The blue bathroom, which I abandoned early on myself in a vain attempt at asserting at least some sort of independence by claiming the green bathroom for my own, lay over the pantry.

It gave onto a long narrow balcony that was over the corridor alongside the library that led to the servants' quarters, the former stables.

Thus my grandfather's study had windows onto this balcony, again a great resource in childhood games. Sadly, that too was shut off when mesh was introduced, as was the small balcony off Lakshman's room, by the time I finally got a room of my own.

Whereas Lakshman's room was gloomy, Esmond's bedroom faced East as did Tissa's, and both had more light from North and South respectively.

My mother's room, West of Tissa's, also had just one set of windows, looking south, but she also had access to the large semi-circular balcony that lay over the side garden, so that room too had plenty of light.

Lakshman's tiny balcony could be reached only by clambering over the window sill, until it was finally shut off for ever by the mesh across the windows.

It looked over the drive that was overhung by trees that were lovely to view but ensured that hardly any light got into the room.

Electricity was required to do anything at any time of the day, so unlike any other room in the house its use was limited.

Clearly the relative attractions of the four bedrooms allotted to the four children made very clear the sense of hierarchy that seems to have dominated the family.

Esmond's superiority over the others was an established fact in their childhood, asserted most conclusively it seemed by his maternal grandmother.

He had been her first grandchild, born when she was well into her fifties, and had virtually given up hope of grandchildren, given the determination of her three eldest children not to marry.

When Esme finally married, and dutifully produced a son within a year, the old lady must have been delighted.

She made no bones about the fact that he was, and remained, the apple of her eye, and my mother used to tell stories of her adulation, expressed in concrete terms by his getting as much money as the other three put together when she distributed largesse.

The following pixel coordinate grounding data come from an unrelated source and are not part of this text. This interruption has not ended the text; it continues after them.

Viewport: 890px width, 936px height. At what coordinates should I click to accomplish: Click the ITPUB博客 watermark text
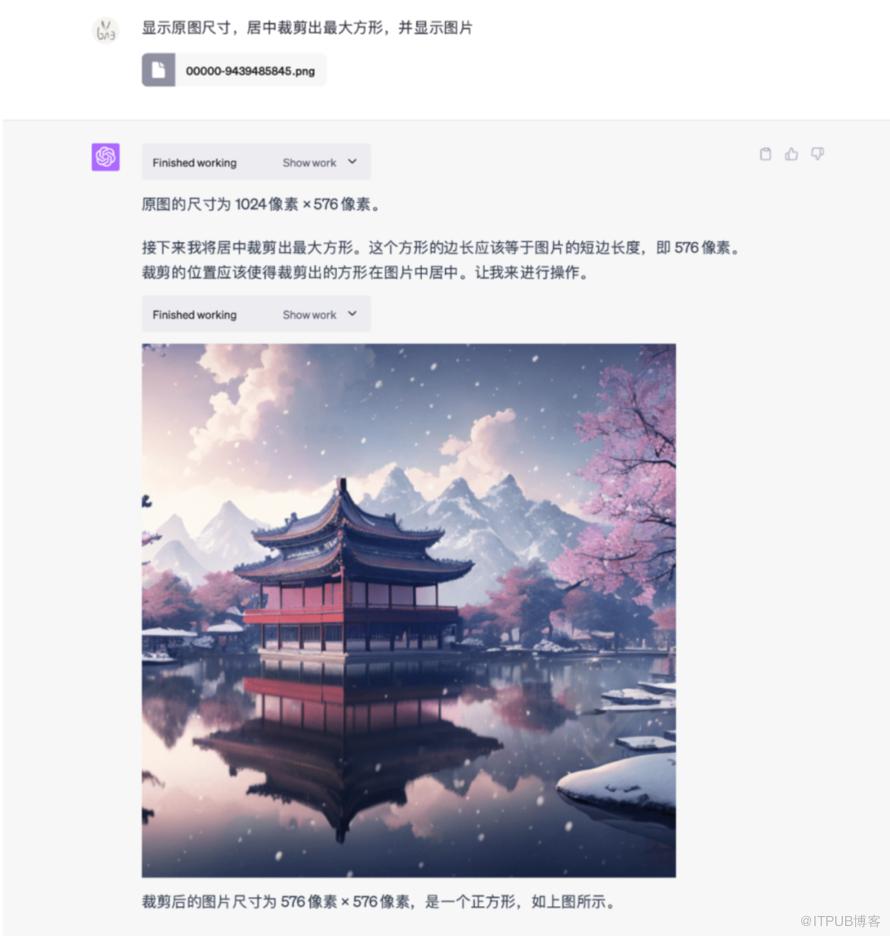pyautogui.click(x=840, y=921)
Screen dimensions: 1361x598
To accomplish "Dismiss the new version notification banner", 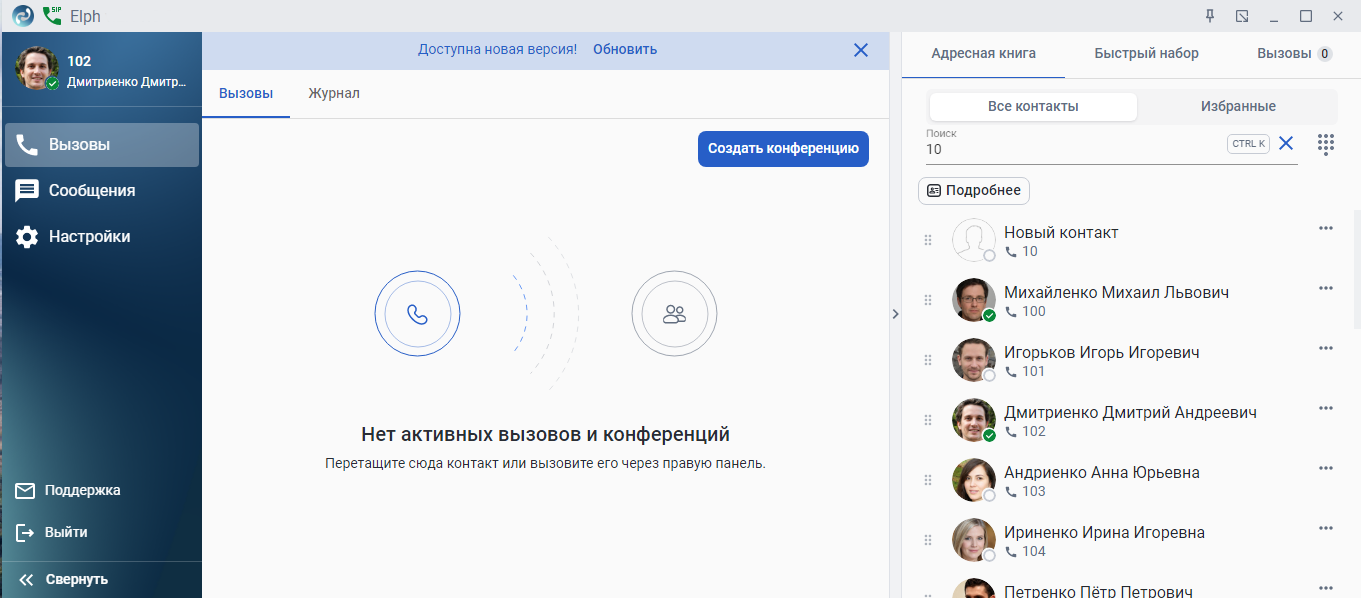I will (861, 50).
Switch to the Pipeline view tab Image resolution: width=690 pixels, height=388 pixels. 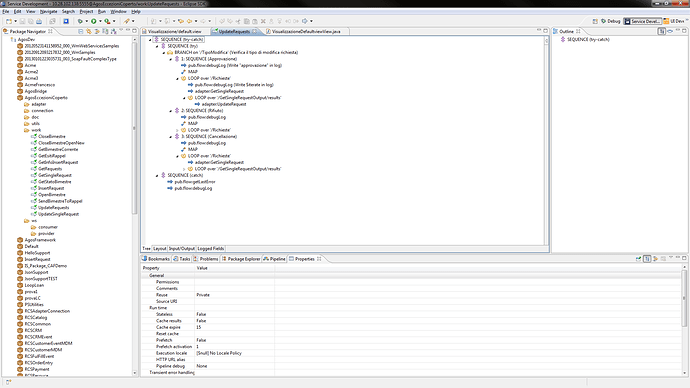tap(274, 259)
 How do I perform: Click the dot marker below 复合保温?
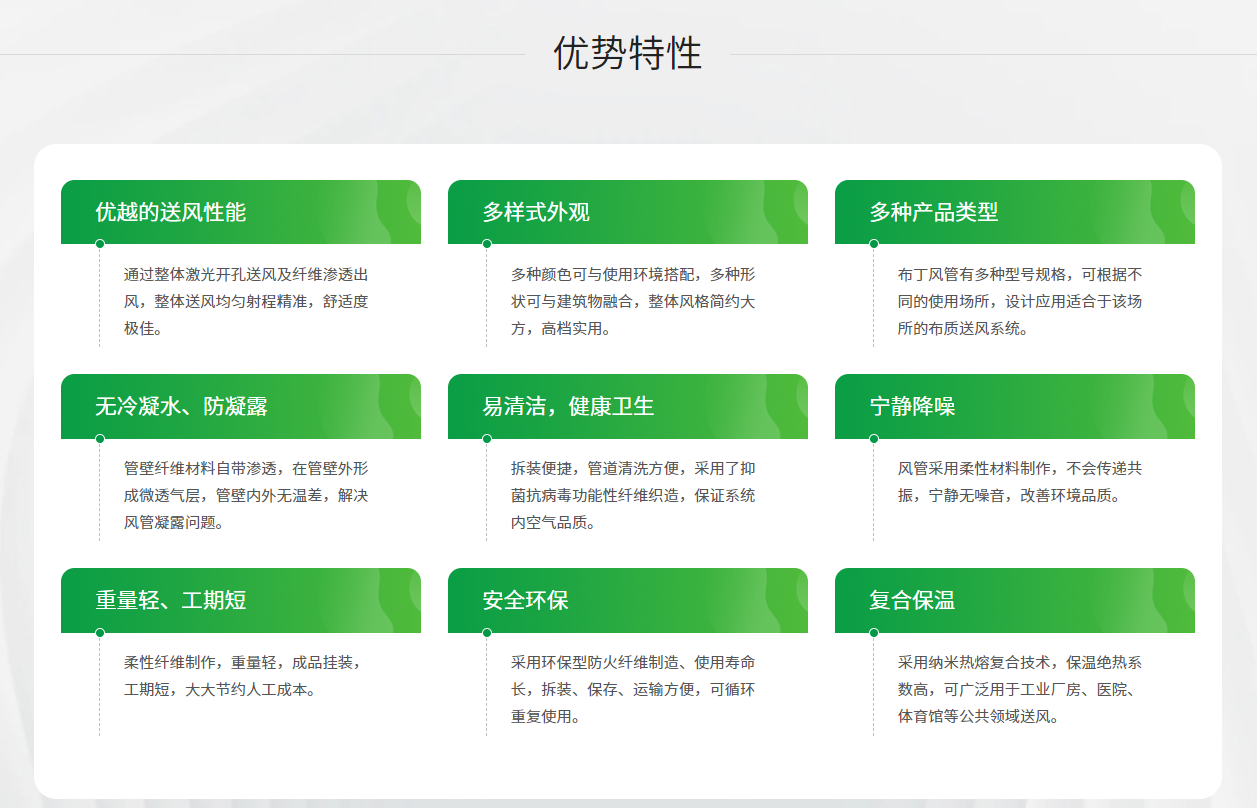(x=874, y=632)
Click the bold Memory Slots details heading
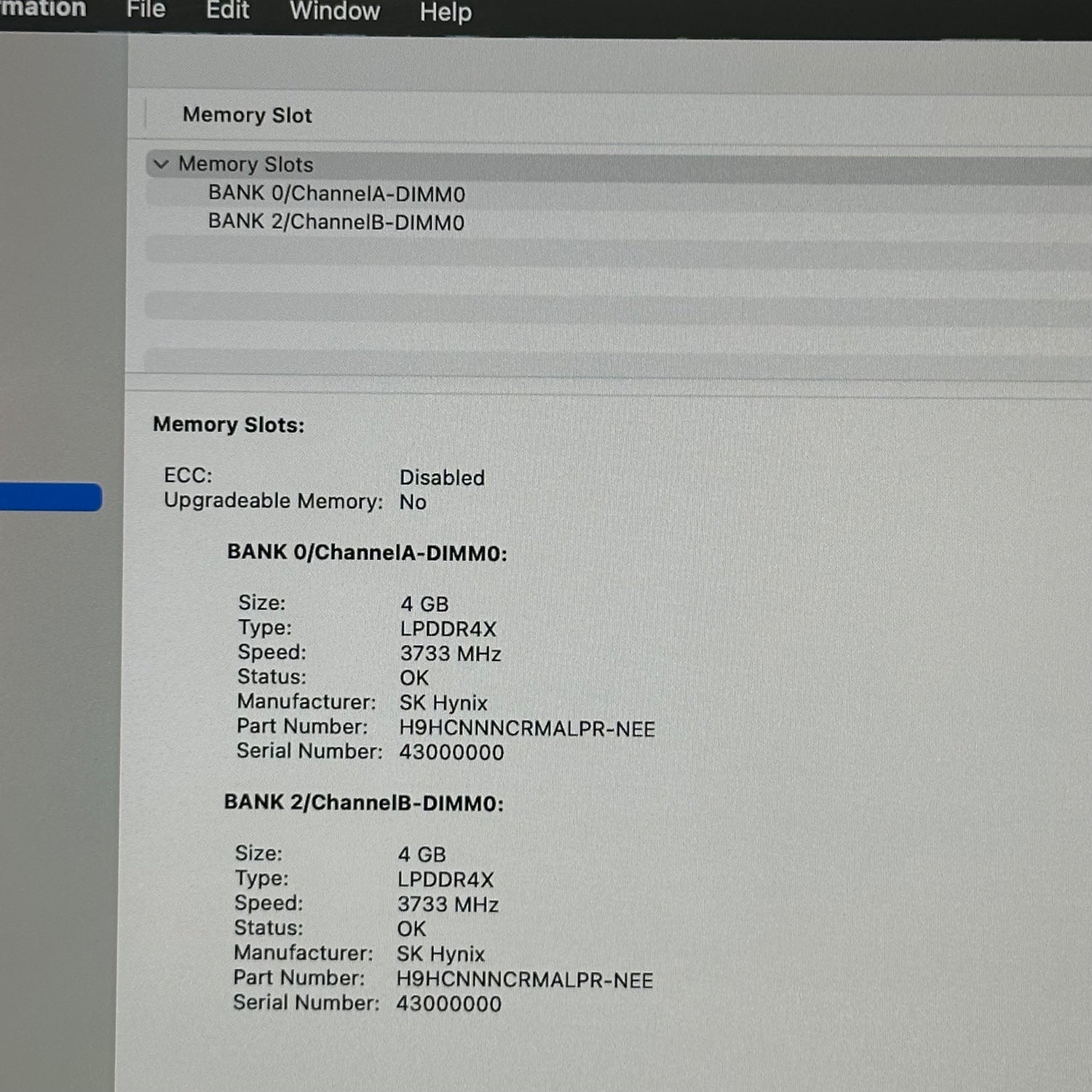This screenshot has width=1092, height=1092. 229,424
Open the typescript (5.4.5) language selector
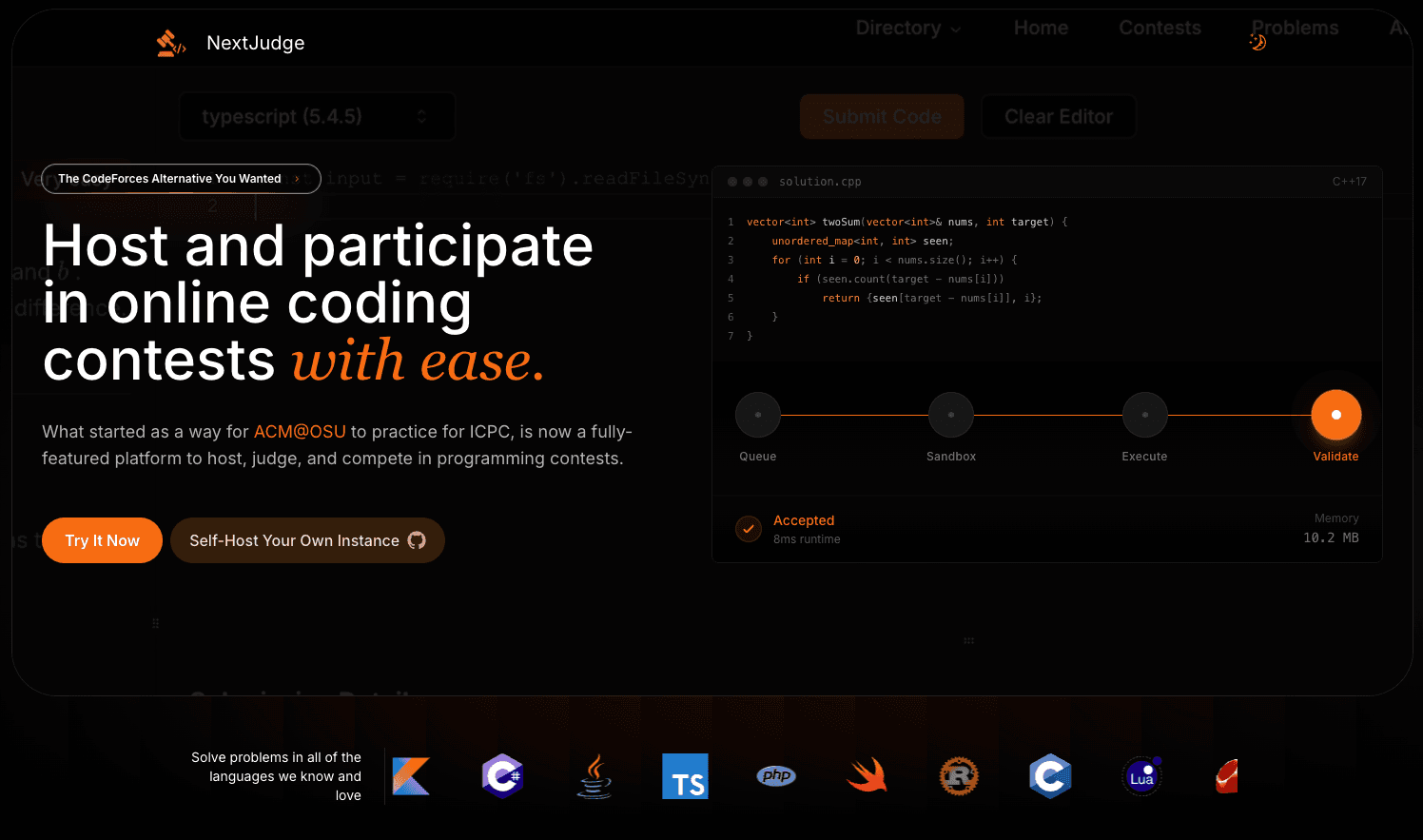The image size is (1423, 840). [317, 116]
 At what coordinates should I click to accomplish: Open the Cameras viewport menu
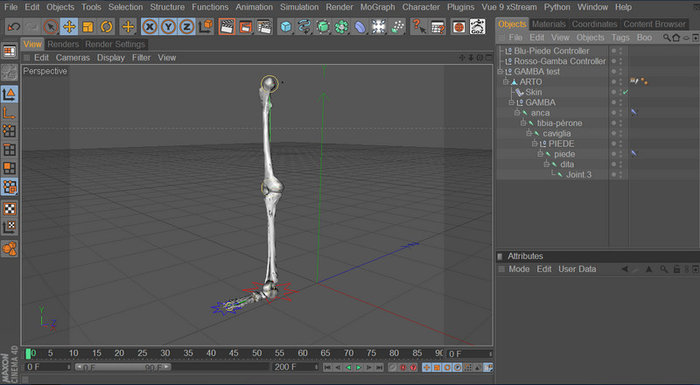pos(73,58)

It used to make Malli mad, she said, for poor Lakshman got a tiny amount. My mother and Tissa did better and, perhaps conscious that someone was worse off than they were, were not resentful, but I sometimes wonder whether Lakshman's strong sense of social justice sprang from such experiences.

Throughout his life he identified closely with the underdog, which caused some surprise, given his privileged origins, but perhaps within such structures as well there can be perceptions of inequity that strike deep roots.

One of the characteristic stories about him relates to his reaction to the 1977 election, about which his mother had written exultantly to a friend in England.

She was of the view that the time of deprivation - which had taken away much of her property, through a variety of redistributive laws - was finally over, and milk and honey had returned to the land. Invited to add a brief postscript to the letter, Lakshman had laconically written, 'My party lost.'

Esmond himself had been emphatically associated with that party since its inception, though he never sought prominence himself. He preferred to work in the background, and doubtless relished the description of himself as the 'eminence grise' of Ceylonese politics, which appeared in I believe an American report in the sixties.

I realise that 'eminence grise' may not be understood now in Sri Lanka, for even Wickrama Weerasooriya once objected to my describing him as an 'eminence grise' on the grounds that he did not seek the limelight, which had of course been precisely my point.

I had better explain then that the phrase refers to someone who works in the shadows, and this is what Esmond did, relishing the impact of his brilliance for which he was quite content to let others take the credit.

Much as they loved each other, and of that there was no doubt, I sometimes wonder whether the two very different approaches of Esmond and Lakshman to life and ideals did not lie in the rooms they occupied when finally, 70 years ago, the family at last moved into the house of their own for which they had waited so long.